Bladder cancer is a common disease in the UK, affecting more than 12,500 individuals each year and causing 5000 deaths1. It is the most frequently occurring cancer of the urinary system and accounts for 1 in 20 new cases of cancer each year in the UK.
Bladder cancer is more common in men than women with a worldwide male: female ration of 3:1.
About 80% of bladder tumors are confined to the bladder mucosa and called superficial tumors. About 20% are muscle-invading tumors2.
Bladder tumors may be single or multiple and can occur anywhere in the urothelium but are usually found on the posterior and lateral wall of the bladder especially near the ureteric orifices. They may also be found in the renal pelvis, ureters and urethra3.
The most common symptom of bladder cancer in approx. 85-90% is painless and intermittent haematuria. Investigation is always necessary, as other causes may be to blame. Other symptoms of bladder cancer include, frequent micturition, dysuria, urgency of micturition.
Pain, particularly in the suprapubic region, perineum or sacrum is associated with advanced disease. Loin pain may be an indication of ureteric obstruction.
Patients who present with haematuria undergo a number of investigations, which may include all or some of the following:
· mid stream urine sample
· urine cytology
· Full blood count
· Urea & Electrolytes
· Ultrasound of kidneys & bladder
· Intravenous Urogram
Staging of the tumor is essential for appropriate treatment.
Picture supplied by KYOWA.
An accurate assessment of the tumour including depth of penetration into the bladder, involvement of lymph nodes, and spread to other organs are done using the internationally agreed TNM system4.
The pathological grading of tumors, which is based on the degree of anaplasia, is also assessed using the WHO 1973 classification.
· G1 – well differentiated
· G2 – moderately differentiated
· G3 – poorly differentiated
The stage of the tumour is an important prognostic factor. Superficial tumors have the best prognosis with 90-95% of patients alive, 5yrs from diagnosis5. Patients with muscle invasive tumour have a poorer prognosis.
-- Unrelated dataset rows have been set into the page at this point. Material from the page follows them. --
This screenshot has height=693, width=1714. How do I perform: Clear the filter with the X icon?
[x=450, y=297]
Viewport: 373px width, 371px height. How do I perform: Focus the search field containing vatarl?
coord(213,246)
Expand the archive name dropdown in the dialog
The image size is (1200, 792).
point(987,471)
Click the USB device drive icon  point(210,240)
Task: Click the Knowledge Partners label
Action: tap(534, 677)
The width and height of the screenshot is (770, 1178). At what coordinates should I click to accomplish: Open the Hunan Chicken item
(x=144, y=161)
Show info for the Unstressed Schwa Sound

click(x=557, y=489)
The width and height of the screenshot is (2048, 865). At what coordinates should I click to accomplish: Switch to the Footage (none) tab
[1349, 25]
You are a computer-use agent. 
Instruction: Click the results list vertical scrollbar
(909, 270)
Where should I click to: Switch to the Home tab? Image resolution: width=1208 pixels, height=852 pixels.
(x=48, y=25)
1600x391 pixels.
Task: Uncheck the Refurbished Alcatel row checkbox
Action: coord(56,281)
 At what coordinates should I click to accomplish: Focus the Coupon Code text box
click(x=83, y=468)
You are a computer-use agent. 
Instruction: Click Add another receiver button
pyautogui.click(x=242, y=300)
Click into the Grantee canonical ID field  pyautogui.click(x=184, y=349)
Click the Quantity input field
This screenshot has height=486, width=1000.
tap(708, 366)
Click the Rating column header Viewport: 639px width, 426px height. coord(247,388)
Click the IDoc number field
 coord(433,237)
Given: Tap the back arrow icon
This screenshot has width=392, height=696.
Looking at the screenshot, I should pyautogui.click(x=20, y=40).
Bladder cancer spreads by direct invasion through the bladder wall into adjacent organs. Spread can also occur via the lymphatic system with the pelvic and para-aortic nodes involved leading to circulatory involvement giving rise to metastases in the lungs, liver and bones.
Intravesical chemotherapy is administered to patients diagnosed with carcinoma of the bladder. The principle behind the treatment is to expose the bladder mucosa to a chemotheraputic agent; thus killing as many malignant cells as possible, but minimising damage to the normal mucosa. It will also reduce the risk of recurrence.
The safe administration of cytotoxic drugs.
1.3 Patient/client group
Patients with a diagnosis of bladder cancer under the direct care of a Consultant Urologist.
1.4 Exceptions/ contraindications
This policy does not cover the administration of chemotherapy by any other routes.
Bladder chemotherapy should only be administered in designated areas: DDU until the service is relocated, Pembroke Unit, Downton Ward, Idmiston Ward, Bishopstone Ward & Day Surgery Theatres only.
When chemotherapy should be administered
Bladder chemotherapy should only be administered during the "normal working hours" of the Urology Nurse Specialists.
The only exception being when surgery has taken place on a Friday and chemotherapy needs to be administered 24hrs post-op at a weekend. In this instance a minimum of one Urology chemotherapy-trained nurse should be on duty to ensure safe administration and close monitoring takes place.
This policy covers the administration of Mitomycin C chemotherapy and BCG Immunotherapy.
Mitomycin C is administered within 24 hours of bladder tumour resection as a single dose then once a week for 6 weeks. The patient will then have follow up cystoscopies, if further bladder chemotherapy is required the patient will be referred back to the service.
BCG Immunotherapy commences 2 weeks post surgery to prevent any systemic involvement. BCG is administered once a week for 6 weeks. The patient will then have a Cystoscopy approximately 3 months following treatment. The BCG is then administered at 3 months, 6 months, 9 months and 12 months as "top up immunisation". After this time the patient is put on maintenance therapy which is tapered to the individual.
Consultant Urologists or a Staff Grade Urologist should prescribe the first dose of bladder chemotherapy on an appropriate chemotherapy chart. Other trained medical staff can prescribe all subsequent doses (See Operational Policy for Chemotherapy within Oncology/Haematology). Pre printed prescriptions will be developed in the near future as the service develops.
Written consent must be sought from the patient before bladder chemotherapy can be administered.
Consent form 3 is to be used where the procedure does not involve any impairment of consciousness.
(See Policy for Consent to Examination or Treatment)
Transportation and Storage
An authorised member of the nursing team collects the bladder chemotherapy from the pharmacy department. Each chemotherapy drug is labeled with specific information on its storage until it is administered. Drugs that require refrigeration must be stored in a separate cytotoxic drug fridge that is lockable.